# 2012 Teal Season Video-"Texas Teal" (Video and Pictures)



## DFerg (Jul 19, 2007)

Just finished putting together my first video of the 2012-2013 Season- *"Texas Teal".* Took place over 5 hunts at the Ferguson Ranch in Edna, Texas-- We had more birds down this year than I can ever remember--Thanks to _Mojo281_, _Wingbuster_87_, _Spec-Rig.006_, _AxsBilly_, _NateTxAg_, _Saltaholic_, and _Benelliboss_ for all the awesome shooting action!! Hope y'all enjoy!!
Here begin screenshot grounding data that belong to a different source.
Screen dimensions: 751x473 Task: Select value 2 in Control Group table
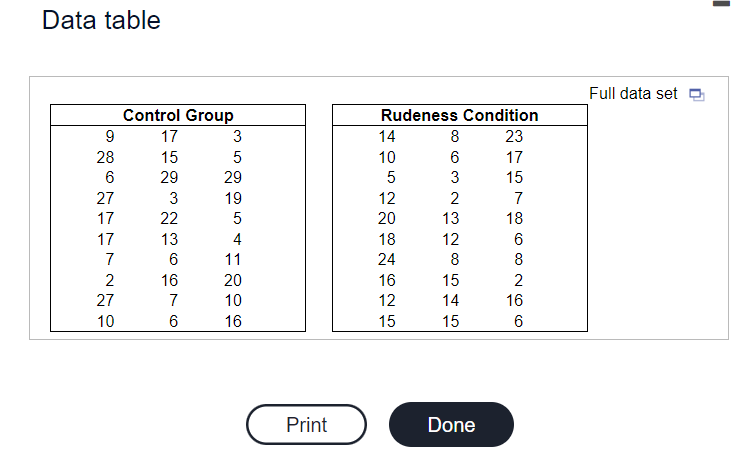110,280
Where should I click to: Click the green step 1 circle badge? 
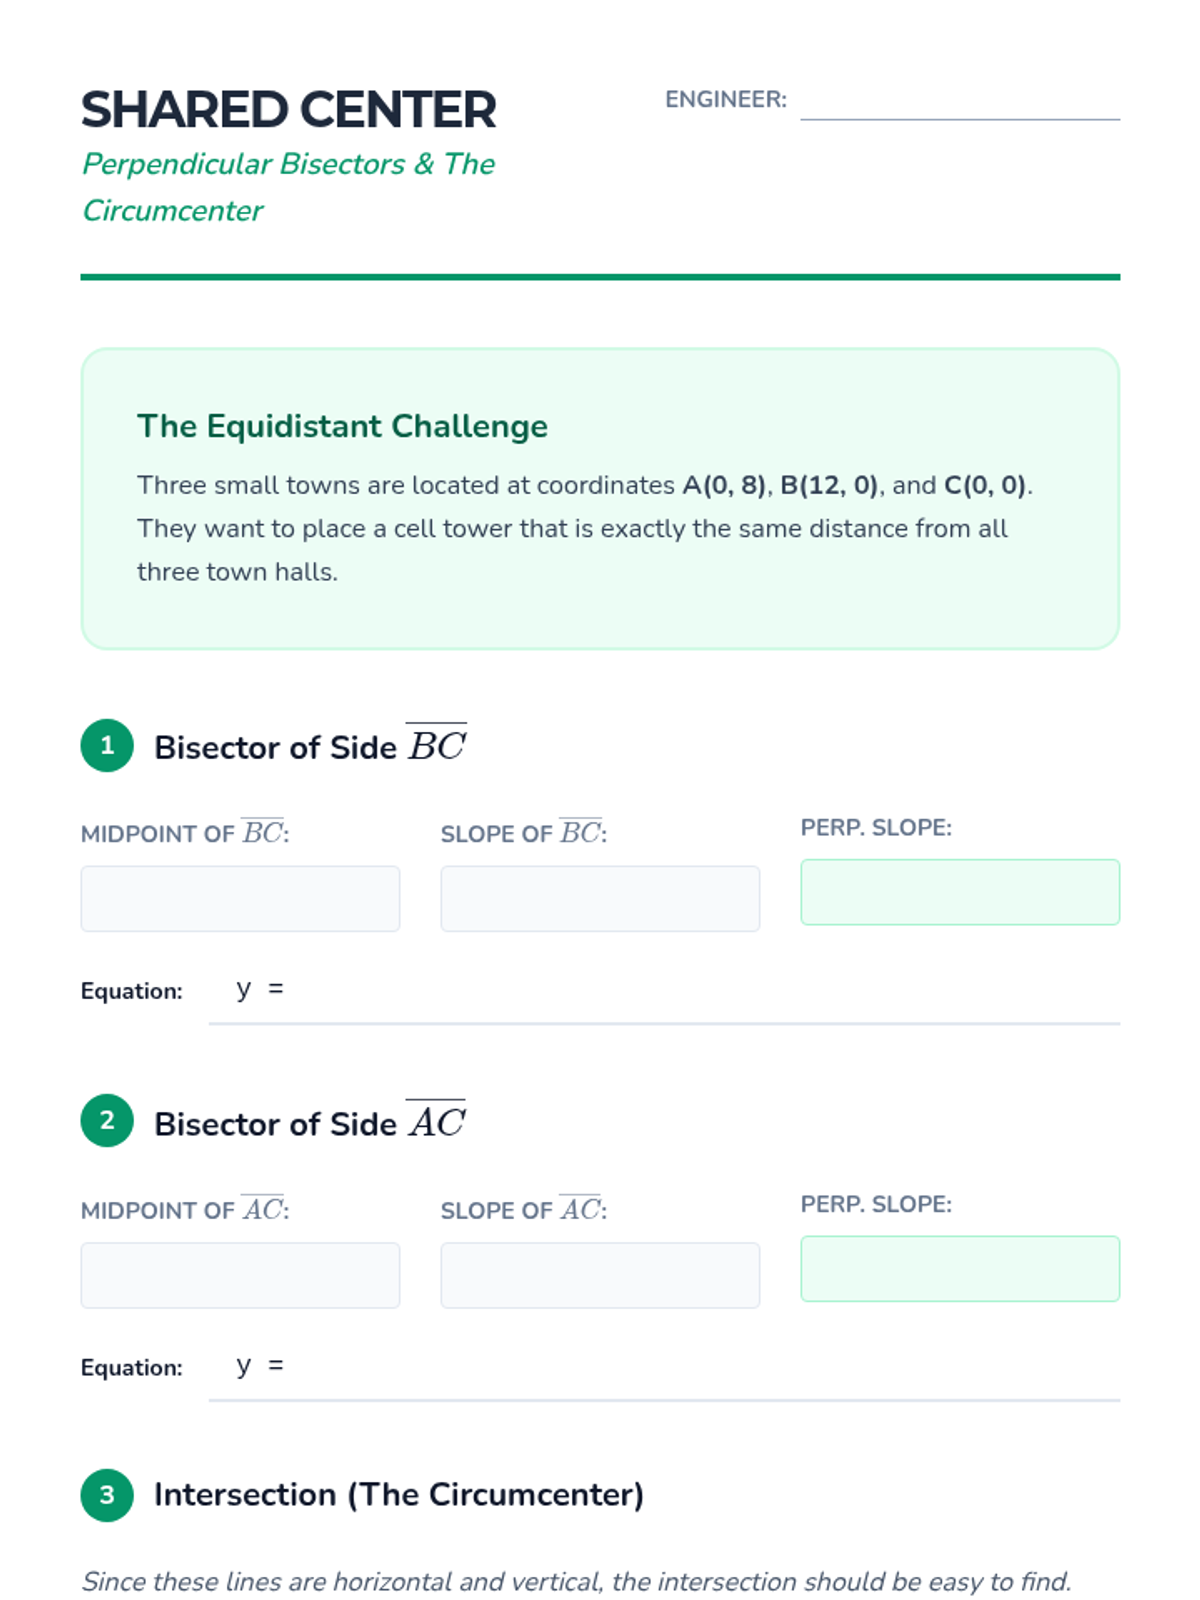[107, 746]
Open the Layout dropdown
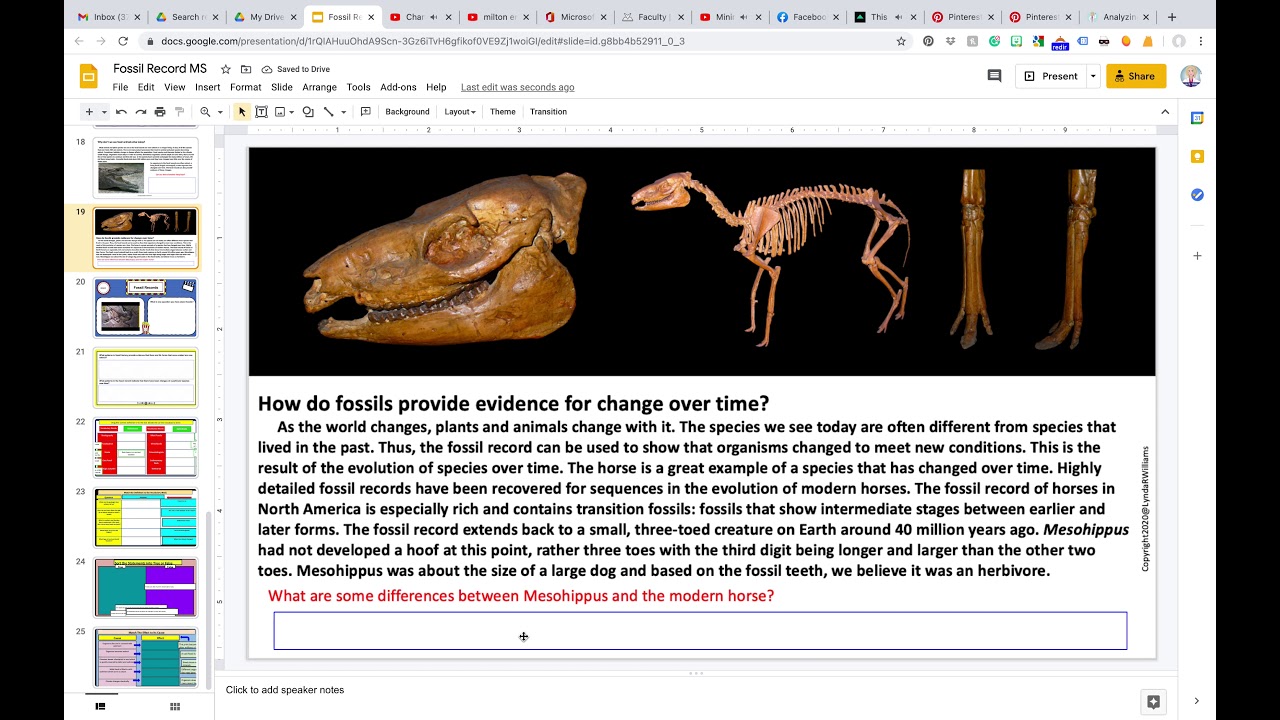 point(459,111)
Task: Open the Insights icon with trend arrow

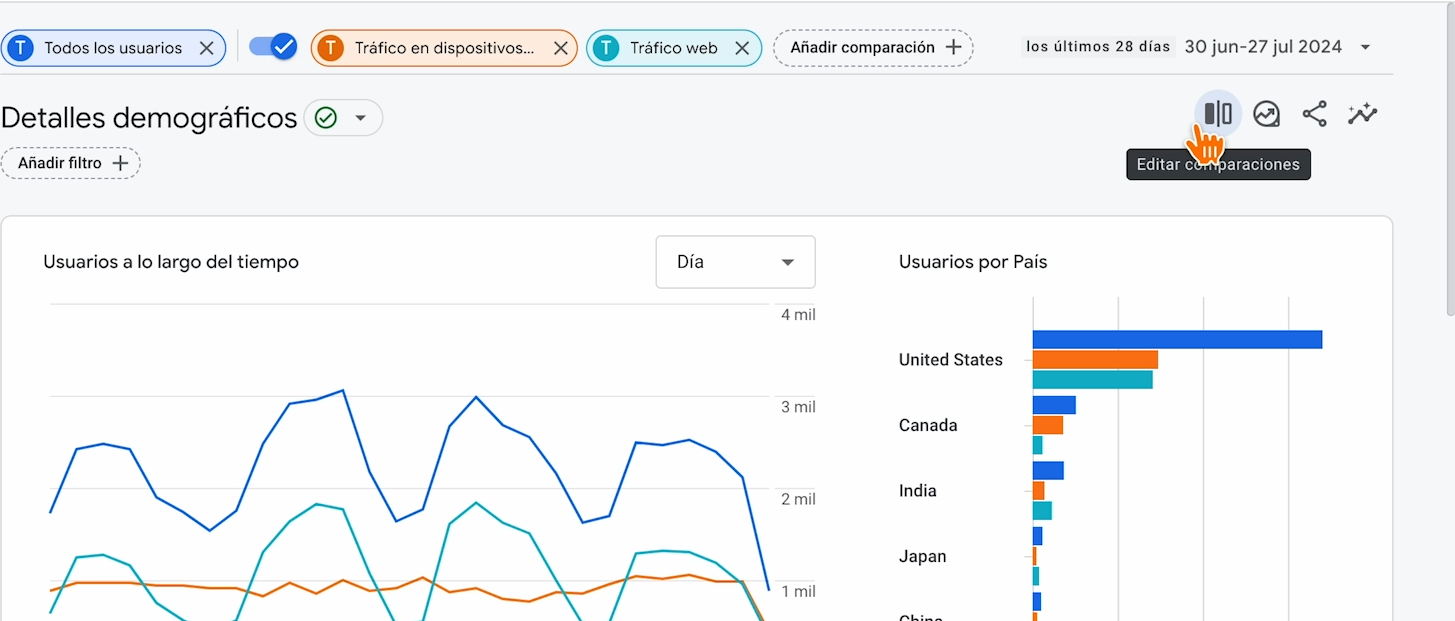Action: [1266, 114]
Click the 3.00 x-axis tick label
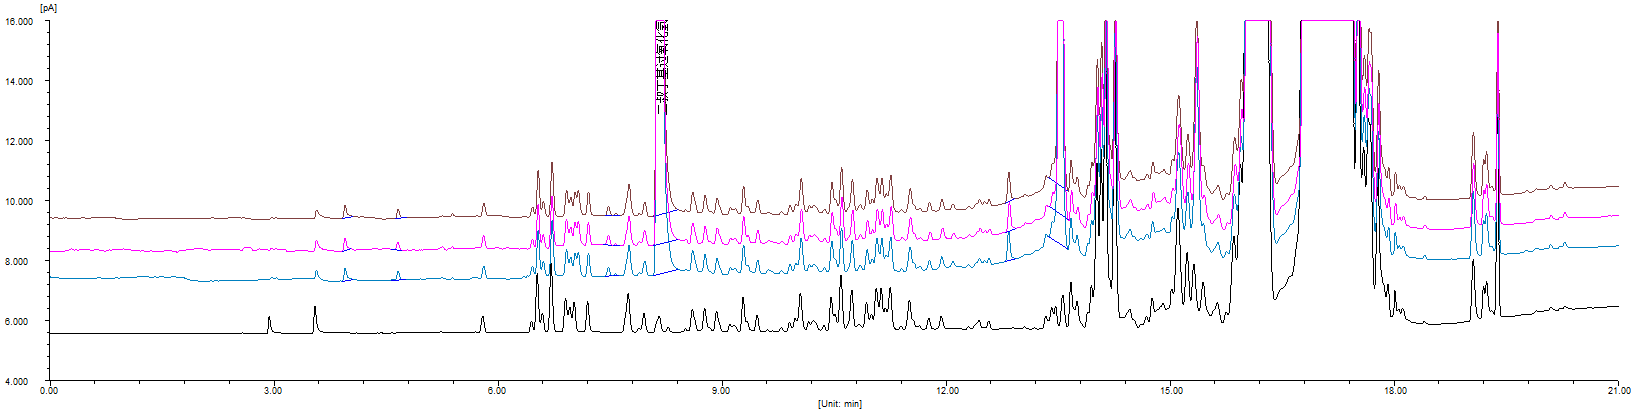Screen dimensions: 1636x415 click(273, 391)
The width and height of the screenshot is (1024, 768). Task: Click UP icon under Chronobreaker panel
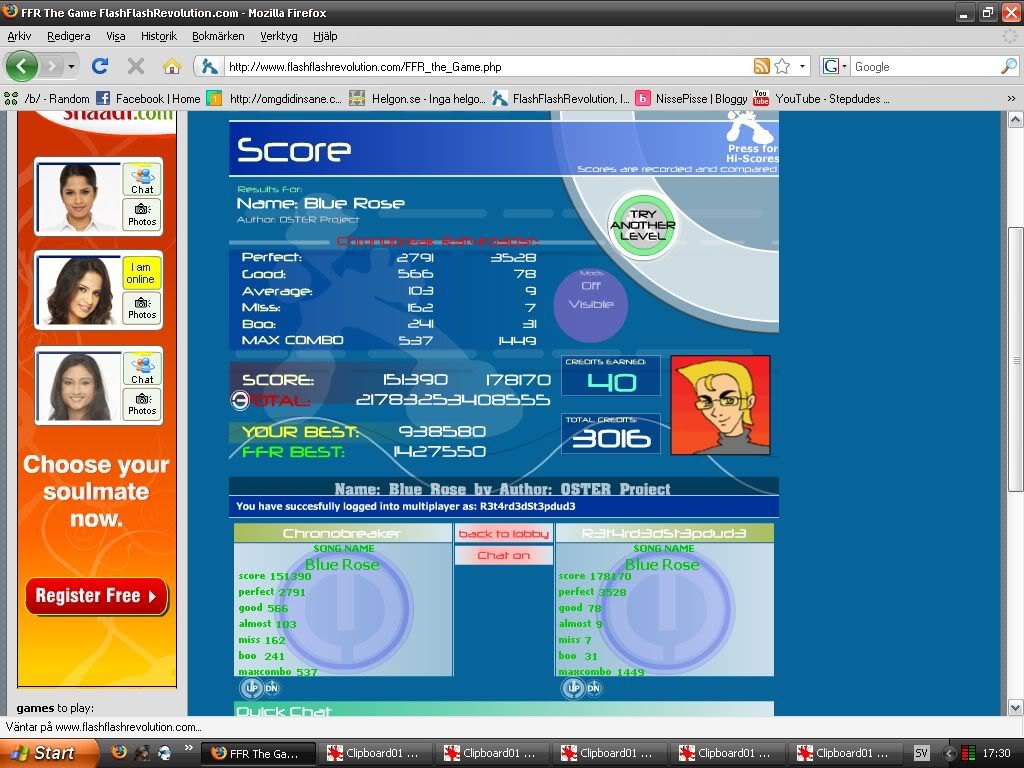click(x=252, y=688)
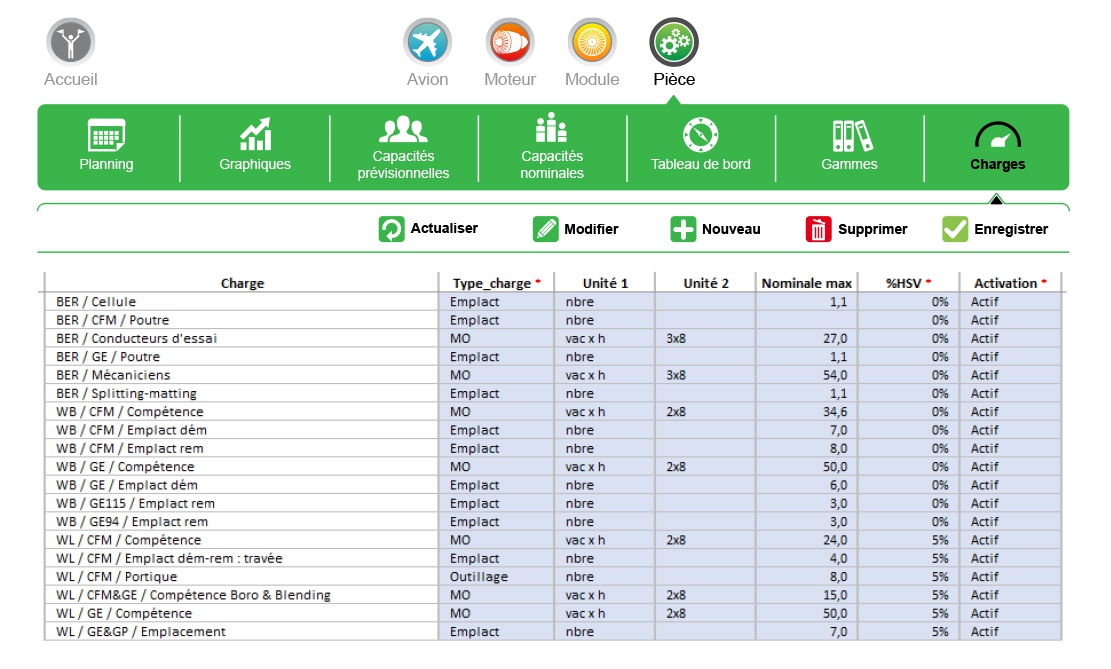Select the BER / Mécaniciens row
Viewport: 1111px width, 669px height.
tap(242, 375)
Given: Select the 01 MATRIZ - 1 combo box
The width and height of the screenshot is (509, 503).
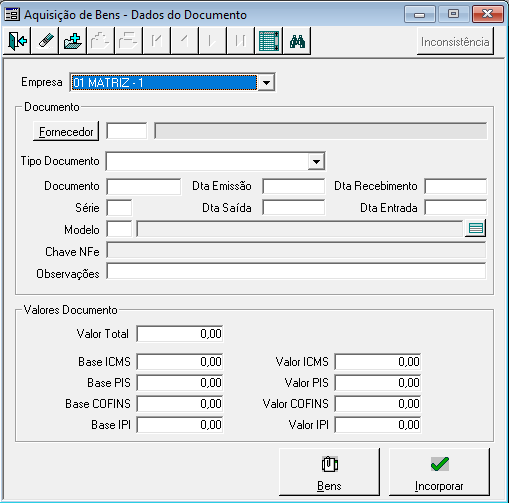Looking at the screenshot, I should pyautogui.click(x=172, y=82).
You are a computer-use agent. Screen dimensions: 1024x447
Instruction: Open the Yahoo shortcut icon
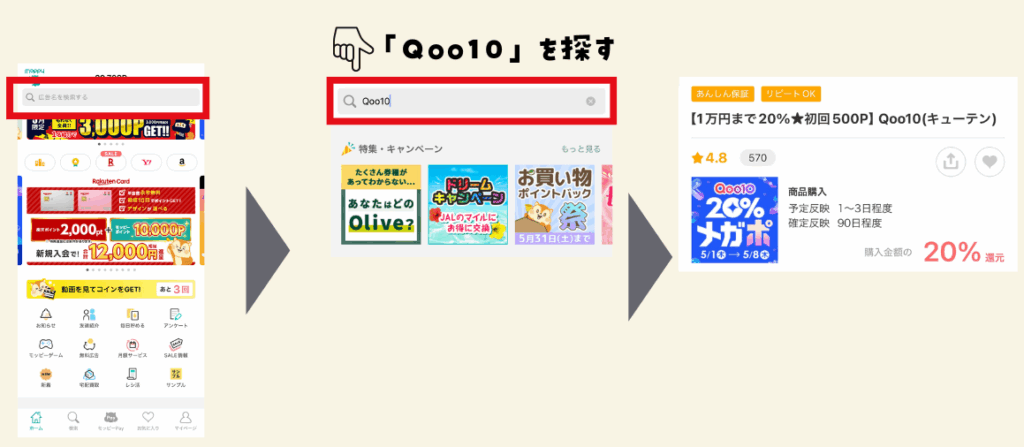tap(146, 162)
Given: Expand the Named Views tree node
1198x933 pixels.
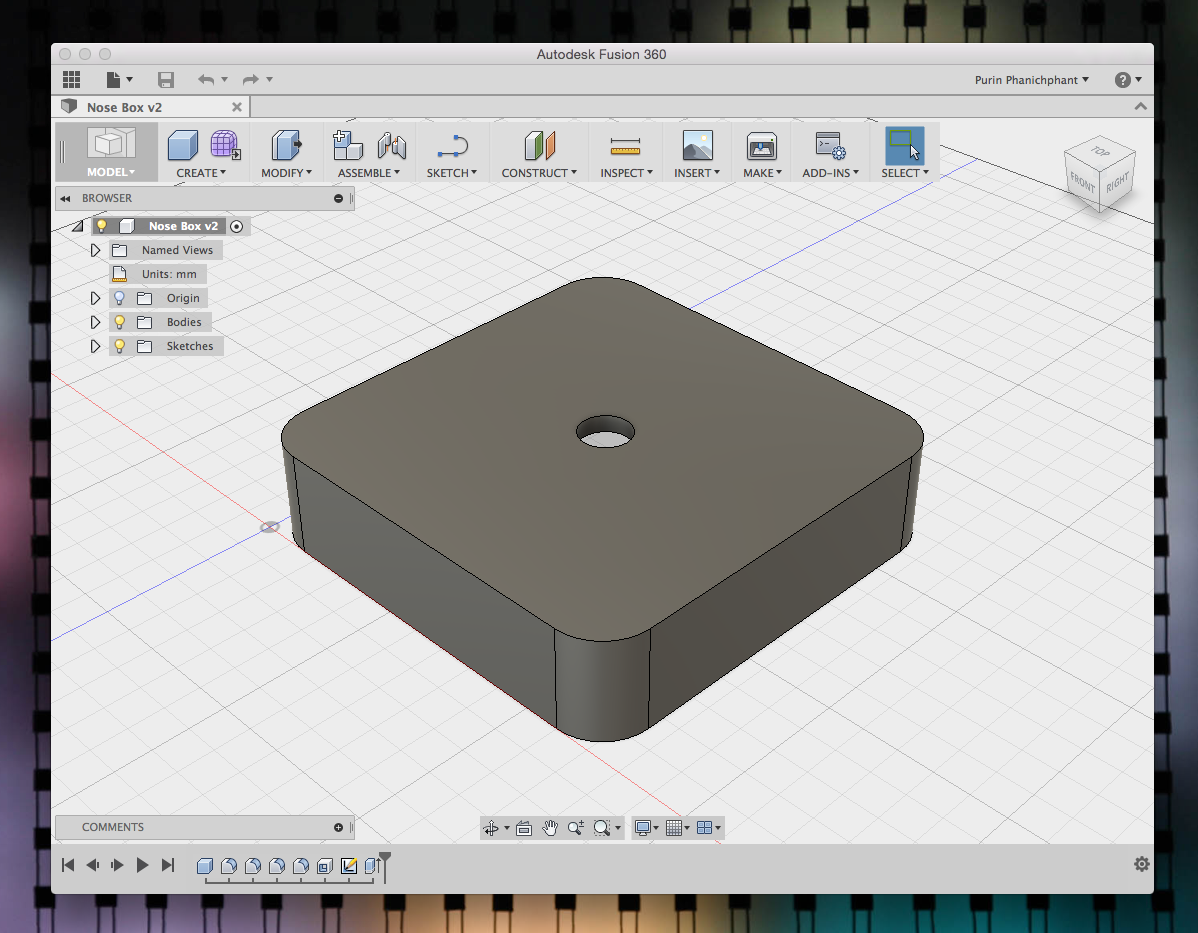Looking at the screenshot, I should [x=95, y=250].
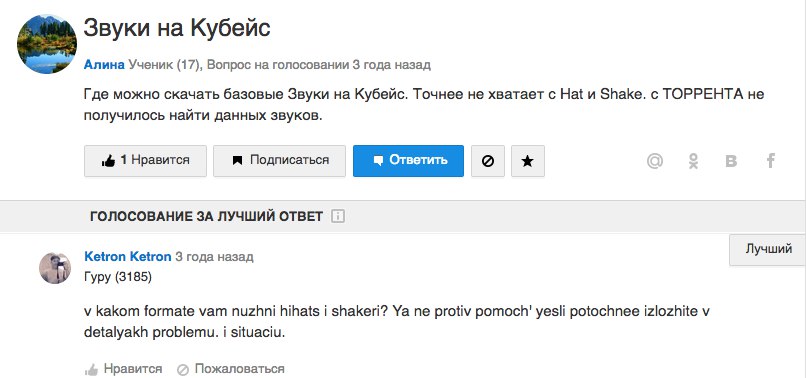The image size is (806, 378).
Task: Like the question with 1 Нравится button
Action: (x=145, y=161)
CLICK THIS LINK TO WATCH THE VIDEO--


----------



## Gilbert (May 25, 2004)

nice job. what are you taking video with?


----------



## DFerg (Jul 19, 2007)

Thanks--4 GoPro Hero 2's, Sony NEX Camcorder, and Cannon 5D Mark II SLR.


----------



## Mojo281 (Sep 7, 2006)

Cameras everywhere!! Well done Ferg, I can't wait to see what you do with our footage from this year's planned trips!!!!


----------



## Fishaholic (Jan 9, 2005)

Awesome video...


----------



## justinsfa (Mar 28, 2009)

Ridiculous.


----------



## Brad Beaulieu (May 10, 2006)

Good photos. Nice to see something beside just dead s+#$ on a tailgate. Good work.


----------



## sotx23 (May 4, 2010)

great footage!!!


----------



## RRR Gunrest (Oct 1, 2012)

Speechless...............


----------



## plhsurfer (Jun 28, 2005)

Great video.. what camera are you using?


----------



## [email protected] (May 24, 2004)

Excellent camera work...great shooting, too!


----------



## N2Fowl (Jan 6, 2011)

Bad to the bone!!!


----------



## Run-N-Gun (Jul 5, 2007)

Awesome video!!


----------



## AlvinDucksUnlimited (Jun 7, 2006)

*Vid*

DFerg did a awesome job in representing the crew with this video.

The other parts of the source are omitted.